Ele chega a ameaçar deixar o grupo, o que faz Caio ceder e pedir para os integrantes do grupo votarem somente nos dois candidatos a deputado estadual e federal que ele já havia indicado. "Eu pensava que era só 1", afirmou um interlocutor do grupo. "Rapaz, só deputado federal e estadual", respondeu Caio. "Podia ser 50 os dois", segue o interlocutor, ao que Caio comenta "o pessoal só paga 20, eu q to pagando mais (sic)".

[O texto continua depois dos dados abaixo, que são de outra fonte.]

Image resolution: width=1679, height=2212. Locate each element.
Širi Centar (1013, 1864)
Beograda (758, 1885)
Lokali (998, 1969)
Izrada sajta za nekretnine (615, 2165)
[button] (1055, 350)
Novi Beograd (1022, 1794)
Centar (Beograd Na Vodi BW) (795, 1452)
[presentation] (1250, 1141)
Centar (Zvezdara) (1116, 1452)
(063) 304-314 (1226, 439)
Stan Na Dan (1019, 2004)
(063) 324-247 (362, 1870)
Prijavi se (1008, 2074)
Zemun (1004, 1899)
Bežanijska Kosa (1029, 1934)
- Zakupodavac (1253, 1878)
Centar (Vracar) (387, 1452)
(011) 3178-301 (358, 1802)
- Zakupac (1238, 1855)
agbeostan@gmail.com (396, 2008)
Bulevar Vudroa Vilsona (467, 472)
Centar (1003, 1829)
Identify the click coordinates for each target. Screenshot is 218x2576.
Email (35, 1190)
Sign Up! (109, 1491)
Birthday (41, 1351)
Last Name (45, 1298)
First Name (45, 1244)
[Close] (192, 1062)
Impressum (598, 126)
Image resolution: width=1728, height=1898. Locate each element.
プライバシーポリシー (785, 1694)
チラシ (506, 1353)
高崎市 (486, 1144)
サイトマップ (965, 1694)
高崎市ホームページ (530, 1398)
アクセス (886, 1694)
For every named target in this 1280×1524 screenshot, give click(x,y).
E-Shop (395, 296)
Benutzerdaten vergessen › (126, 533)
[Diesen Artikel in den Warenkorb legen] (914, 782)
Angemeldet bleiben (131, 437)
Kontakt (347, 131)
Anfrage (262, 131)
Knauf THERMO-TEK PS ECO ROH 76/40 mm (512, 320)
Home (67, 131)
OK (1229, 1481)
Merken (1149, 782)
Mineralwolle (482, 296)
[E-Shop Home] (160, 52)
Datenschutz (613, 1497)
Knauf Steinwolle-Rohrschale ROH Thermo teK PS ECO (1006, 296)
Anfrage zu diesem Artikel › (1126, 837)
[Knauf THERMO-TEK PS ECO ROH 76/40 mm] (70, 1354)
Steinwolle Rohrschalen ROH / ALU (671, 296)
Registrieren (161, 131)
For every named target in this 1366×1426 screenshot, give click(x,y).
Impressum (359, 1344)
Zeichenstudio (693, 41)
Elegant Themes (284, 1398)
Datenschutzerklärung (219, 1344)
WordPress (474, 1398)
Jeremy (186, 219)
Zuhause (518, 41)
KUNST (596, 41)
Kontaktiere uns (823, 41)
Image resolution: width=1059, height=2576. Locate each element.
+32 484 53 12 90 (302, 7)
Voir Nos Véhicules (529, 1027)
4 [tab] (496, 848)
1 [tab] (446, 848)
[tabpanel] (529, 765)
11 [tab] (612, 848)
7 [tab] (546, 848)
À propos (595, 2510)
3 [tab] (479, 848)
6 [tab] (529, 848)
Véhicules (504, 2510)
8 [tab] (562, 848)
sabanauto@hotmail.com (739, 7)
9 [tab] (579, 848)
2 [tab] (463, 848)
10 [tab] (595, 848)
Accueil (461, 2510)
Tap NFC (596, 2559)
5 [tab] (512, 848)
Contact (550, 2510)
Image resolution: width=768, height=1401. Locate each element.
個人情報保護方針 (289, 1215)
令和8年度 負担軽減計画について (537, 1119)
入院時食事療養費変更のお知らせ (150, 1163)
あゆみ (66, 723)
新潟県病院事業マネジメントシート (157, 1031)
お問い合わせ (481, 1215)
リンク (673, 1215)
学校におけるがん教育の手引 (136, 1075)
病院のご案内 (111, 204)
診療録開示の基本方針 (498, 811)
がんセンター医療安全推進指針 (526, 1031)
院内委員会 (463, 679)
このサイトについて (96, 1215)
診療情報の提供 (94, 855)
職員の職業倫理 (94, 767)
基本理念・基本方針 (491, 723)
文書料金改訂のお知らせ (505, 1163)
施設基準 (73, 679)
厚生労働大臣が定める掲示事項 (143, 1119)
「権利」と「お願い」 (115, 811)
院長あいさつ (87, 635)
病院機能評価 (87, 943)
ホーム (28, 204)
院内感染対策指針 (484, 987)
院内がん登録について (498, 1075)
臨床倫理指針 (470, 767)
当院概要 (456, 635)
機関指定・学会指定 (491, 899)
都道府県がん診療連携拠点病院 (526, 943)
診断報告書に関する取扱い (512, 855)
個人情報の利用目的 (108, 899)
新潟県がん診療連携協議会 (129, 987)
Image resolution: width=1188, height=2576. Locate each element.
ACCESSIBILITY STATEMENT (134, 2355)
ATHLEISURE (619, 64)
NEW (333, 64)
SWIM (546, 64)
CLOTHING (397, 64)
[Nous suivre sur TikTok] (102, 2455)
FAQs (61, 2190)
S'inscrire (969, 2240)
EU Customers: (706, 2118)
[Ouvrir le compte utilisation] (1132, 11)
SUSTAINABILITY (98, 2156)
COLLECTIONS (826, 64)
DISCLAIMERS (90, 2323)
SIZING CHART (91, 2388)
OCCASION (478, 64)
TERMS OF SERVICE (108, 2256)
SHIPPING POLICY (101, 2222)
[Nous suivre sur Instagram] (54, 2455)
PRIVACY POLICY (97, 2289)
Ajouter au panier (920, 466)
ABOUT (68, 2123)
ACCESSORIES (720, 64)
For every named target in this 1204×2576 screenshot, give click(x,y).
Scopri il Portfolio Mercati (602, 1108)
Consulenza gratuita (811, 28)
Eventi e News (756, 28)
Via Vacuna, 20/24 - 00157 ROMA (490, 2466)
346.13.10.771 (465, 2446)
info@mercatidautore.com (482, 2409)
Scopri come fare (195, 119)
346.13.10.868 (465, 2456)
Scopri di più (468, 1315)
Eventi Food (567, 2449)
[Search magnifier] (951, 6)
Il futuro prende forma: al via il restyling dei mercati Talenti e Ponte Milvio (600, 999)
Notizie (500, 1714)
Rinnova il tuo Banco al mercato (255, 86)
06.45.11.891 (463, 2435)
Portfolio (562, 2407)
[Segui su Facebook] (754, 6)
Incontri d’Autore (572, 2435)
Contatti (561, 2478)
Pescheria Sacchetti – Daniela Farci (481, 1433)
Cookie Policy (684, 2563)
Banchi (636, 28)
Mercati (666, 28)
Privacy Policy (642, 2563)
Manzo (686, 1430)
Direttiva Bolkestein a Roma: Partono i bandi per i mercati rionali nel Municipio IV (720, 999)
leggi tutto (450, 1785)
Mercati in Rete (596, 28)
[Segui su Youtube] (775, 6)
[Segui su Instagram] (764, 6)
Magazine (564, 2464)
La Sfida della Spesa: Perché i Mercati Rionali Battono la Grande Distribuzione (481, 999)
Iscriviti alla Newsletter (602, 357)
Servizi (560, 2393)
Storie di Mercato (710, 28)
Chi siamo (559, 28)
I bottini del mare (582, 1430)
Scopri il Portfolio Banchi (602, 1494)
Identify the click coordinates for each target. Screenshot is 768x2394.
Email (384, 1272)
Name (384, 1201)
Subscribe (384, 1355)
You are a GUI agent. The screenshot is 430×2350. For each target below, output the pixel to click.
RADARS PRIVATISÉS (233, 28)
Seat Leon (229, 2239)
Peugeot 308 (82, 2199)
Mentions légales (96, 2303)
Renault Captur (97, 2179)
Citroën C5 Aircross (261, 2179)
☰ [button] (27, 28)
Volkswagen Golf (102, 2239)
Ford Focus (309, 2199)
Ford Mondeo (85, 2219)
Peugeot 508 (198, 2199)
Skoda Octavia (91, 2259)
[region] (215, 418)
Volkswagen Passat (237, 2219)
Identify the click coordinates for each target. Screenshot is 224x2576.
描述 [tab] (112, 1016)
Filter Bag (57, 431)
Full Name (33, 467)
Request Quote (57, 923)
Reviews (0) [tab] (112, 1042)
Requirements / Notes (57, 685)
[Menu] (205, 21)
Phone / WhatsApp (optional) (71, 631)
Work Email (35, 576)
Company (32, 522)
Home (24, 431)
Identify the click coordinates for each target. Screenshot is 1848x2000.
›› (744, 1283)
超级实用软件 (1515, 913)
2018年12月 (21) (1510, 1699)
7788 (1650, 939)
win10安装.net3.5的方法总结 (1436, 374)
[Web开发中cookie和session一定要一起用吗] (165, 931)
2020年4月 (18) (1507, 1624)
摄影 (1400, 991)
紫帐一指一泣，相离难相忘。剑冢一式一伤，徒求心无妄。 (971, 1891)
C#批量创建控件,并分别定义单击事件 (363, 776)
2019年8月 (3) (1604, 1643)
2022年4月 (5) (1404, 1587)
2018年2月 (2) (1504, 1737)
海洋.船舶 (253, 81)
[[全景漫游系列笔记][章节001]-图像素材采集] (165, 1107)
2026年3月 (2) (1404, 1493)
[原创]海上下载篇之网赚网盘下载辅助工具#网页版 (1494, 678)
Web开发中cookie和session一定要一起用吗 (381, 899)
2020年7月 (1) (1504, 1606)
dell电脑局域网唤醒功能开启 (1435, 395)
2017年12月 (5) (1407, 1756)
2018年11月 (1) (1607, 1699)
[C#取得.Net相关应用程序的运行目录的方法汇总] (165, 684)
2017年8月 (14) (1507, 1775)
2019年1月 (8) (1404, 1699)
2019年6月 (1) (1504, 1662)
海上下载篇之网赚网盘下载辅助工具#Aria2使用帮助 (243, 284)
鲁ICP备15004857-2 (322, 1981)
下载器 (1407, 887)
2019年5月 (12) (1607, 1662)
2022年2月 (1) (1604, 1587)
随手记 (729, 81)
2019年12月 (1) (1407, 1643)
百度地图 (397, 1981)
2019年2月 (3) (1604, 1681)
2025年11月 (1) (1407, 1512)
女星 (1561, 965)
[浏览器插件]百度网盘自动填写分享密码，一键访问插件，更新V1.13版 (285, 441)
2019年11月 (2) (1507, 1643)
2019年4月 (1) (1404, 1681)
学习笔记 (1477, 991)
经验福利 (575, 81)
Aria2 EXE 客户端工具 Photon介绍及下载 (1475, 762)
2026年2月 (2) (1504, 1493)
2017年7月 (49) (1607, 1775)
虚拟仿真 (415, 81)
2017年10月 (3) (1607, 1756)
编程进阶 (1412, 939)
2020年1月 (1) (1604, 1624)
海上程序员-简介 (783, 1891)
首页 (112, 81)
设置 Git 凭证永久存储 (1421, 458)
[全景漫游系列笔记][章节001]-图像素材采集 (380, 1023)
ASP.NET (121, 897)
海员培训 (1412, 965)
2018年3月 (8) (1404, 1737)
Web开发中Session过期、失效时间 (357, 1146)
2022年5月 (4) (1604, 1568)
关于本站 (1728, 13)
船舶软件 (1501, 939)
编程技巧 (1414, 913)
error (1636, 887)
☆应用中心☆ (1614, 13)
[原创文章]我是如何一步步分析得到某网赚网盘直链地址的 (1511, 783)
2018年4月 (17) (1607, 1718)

O interlocutor retruca e diz que "tem um que deu pra minha mãe 50. Só 1". O diálogo avança e Caio acaba concordando em propor R$ 50 para os votos em Fufuca e Hemetério Weba. Ao final eles acabam combinando de se encontrar na casa do Emanuel, no domingo da eleição, para fazer os acertos. No relatório a PF se detém somente a analisar as conversas e não avança sobre se o encontro deu certo. O próprio Caio teve o aparelho celular apreendido pela PF um dia antes do encontro combinado.
A análise das conversas foi feita pela Polícia Federal somente em 11 de julho de 2019, quase um ano após o aparelho celular de Caio ser apreendido. A reportagem tentou contato com o telefone de Emanuel, mas a chamada não foi completada.
Procurado pela reportagem, o advogado Willey Azevedo, que representa Francisco Vieira e seu filho Caio Vieira informou que todas as provas produzidas pela Polícia Federal seriam irregulares, pois os celulares foram apreendidos sem ordem judicial e que todos as ilicitudes da ação da PF seriam questionadas no momento oportuno.